I’ve been on a hiatus for a few weeks for work, and sadly have neglected the Doctor Vegan site as a result. But, after three countries, two hemispheres, and a harrowing experience driving a 10 seater van on the left side of the road in a torrential downpour, I’m back home in California!
My first trip was for three weeks to Micronesia. After a 15 hour return flight, I landed back at chaotic LAX airport at 5am on a Saturday morning. My loving boyfriend picked me up and brought my red-eye bedraggled self home for a long morning nap. I awoke a few hours later to the heavenly smell of sautéing onions, potatoes, and spices—Mark was making me breakfast burritos from scratch.
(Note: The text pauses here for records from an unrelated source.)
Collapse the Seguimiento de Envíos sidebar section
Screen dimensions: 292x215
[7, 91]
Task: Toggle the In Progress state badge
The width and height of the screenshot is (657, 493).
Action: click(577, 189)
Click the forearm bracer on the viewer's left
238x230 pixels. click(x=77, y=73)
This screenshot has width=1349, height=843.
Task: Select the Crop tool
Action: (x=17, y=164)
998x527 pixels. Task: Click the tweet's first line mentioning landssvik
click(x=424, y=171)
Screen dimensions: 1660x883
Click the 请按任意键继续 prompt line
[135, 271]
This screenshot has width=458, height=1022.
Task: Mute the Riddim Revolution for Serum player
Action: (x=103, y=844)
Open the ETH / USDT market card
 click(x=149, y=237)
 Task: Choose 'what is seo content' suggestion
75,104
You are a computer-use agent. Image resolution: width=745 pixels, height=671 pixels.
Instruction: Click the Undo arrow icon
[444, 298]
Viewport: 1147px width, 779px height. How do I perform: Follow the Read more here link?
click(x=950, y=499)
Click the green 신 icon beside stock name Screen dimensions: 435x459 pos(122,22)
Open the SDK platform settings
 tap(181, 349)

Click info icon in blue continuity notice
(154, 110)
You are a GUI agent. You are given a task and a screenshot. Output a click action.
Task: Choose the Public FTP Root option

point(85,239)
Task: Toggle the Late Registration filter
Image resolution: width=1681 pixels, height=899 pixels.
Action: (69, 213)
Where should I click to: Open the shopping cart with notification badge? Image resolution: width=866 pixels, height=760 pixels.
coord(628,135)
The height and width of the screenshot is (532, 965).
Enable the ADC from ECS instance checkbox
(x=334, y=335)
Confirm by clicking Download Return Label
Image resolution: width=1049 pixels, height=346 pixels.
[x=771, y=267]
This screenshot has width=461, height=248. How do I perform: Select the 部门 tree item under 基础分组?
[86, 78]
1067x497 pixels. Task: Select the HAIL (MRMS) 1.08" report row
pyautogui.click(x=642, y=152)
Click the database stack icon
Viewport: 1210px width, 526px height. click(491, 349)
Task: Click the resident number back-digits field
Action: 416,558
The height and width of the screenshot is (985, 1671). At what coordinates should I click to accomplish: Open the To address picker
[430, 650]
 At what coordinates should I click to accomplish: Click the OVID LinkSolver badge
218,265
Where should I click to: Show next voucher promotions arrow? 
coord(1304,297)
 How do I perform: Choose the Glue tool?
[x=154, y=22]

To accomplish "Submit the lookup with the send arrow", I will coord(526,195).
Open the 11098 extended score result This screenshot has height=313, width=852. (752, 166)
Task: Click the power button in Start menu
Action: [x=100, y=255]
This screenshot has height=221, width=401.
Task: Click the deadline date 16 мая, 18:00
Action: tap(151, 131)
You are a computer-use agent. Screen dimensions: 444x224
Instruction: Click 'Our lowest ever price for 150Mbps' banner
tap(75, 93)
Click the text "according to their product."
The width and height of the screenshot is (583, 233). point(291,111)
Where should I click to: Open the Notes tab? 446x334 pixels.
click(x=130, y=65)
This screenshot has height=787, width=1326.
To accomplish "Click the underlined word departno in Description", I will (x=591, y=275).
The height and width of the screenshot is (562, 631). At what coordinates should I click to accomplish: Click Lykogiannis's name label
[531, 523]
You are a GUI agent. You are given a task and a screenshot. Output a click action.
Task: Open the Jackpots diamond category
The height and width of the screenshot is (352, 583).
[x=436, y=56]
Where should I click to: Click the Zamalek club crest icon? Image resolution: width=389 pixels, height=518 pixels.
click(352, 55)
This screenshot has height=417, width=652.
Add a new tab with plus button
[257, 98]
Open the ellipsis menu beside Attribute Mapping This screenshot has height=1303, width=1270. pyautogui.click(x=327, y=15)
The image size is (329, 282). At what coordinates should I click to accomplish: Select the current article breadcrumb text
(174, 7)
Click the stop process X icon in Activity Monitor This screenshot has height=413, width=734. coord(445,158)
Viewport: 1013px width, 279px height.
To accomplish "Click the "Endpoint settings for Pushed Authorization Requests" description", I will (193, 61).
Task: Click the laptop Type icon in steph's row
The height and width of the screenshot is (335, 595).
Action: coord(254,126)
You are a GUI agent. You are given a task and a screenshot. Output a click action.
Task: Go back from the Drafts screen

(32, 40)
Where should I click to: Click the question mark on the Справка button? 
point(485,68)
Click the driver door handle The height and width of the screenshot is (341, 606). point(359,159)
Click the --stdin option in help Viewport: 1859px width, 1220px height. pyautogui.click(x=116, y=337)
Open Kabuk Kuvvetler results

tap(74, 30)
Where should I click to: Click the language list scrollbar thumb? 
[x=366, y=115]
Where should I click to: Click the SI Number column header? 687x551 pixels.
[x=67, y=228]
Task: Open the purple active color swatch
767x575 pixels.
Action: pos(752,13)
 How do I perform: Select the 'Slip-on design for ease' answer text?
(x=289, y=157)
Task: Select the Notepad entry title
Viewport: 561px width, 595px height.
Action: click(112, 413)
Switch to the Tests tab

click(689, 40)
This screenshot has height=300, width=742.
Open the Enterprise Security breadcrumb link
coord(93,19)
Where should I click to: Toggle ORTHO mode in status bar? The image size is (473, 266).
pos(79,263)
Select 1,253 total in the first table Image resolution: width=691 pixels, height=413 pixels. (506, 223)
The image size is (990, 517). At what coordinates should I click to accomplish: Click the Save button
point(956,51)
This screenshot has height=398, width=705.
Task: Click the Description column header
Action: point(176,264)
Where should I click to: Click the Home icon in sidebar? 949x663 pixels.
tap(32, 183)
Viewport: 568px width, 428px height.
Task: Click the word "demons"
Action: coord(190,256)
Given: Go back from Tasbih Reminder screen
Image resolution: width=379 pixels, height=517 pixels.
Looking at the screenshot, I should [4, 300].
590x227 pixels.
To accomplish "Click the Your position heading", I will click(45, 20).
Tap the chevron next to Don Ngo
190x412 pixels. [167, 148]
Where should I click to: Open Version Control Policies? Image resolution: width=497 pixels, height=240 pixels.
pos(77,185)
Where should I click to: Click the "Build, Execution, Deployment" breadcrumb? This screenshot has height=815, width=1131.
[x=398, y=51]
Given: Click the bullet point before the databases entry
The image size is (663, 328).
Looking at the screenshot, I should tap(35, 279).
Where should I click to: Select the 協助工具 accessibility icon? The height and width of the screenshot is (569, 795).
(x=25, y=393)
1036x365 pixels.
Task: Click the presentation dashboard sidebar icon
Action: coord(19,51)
The day before, in anticipation of my arrival, he had meticulously purchased all the items necessary to make the most awesome vegan breakfast burritos ever, knowing that there is almost nothing in life that makes me (and my belly) happier than burritos in breakfast form. That morning, the creation consisted of a multi-grain tortilla blanketing fried potatoes, onions, bell pepper, black beans, scrambled tofu and spices, salsa, guacamole, vegan sour cream, and vegan nacho cheese. It was practically perfect, in every way. Nearly overflowing with tasty perfection, in fact.
But the burrito dream didn’t end there. On day two, Mark whipped up an entirely different burrito—this one stuffed with lentils, brown rice, vegan ‘chicken’ strips, almond herb ‘cheese’, and guacamole (because it just aint a burrito without guacamole). The ultimate homemade savory breakfast burrito. For the next four—that’s right FOUR—days, we continued reliving our breakfast burrito dream until finally, after nearly a week, we had used up all the ingredients. Six days in a row of homemade vegan breakfast burritos has to be close to some kind of record.
Today, I present to you the ingredients and instructions for how to prepare these magical hand-held belly-pleasing burritos in your own home. There are a million variations you could try—here I only present to you two main options, with a few suggestions for substitutes or additions (e.g., on day 3 we added sweet potatoes to the mix—highly recommended!). But let these recipes be your raw material to create your own burrito magic, and whatever you end up stuffing them with, I hope you thoroughly enjoy! It’s hard to compare any restaurant version to these labors of love—if you put in the effort, you will not be disappointed.
For both of these burrito recipes, keep in mind that the quantities are highly adaptable, depending on how many burritos you want to make (and/or how many days you want to eat breakfast burrito filling—which, if you are me, could be infinite)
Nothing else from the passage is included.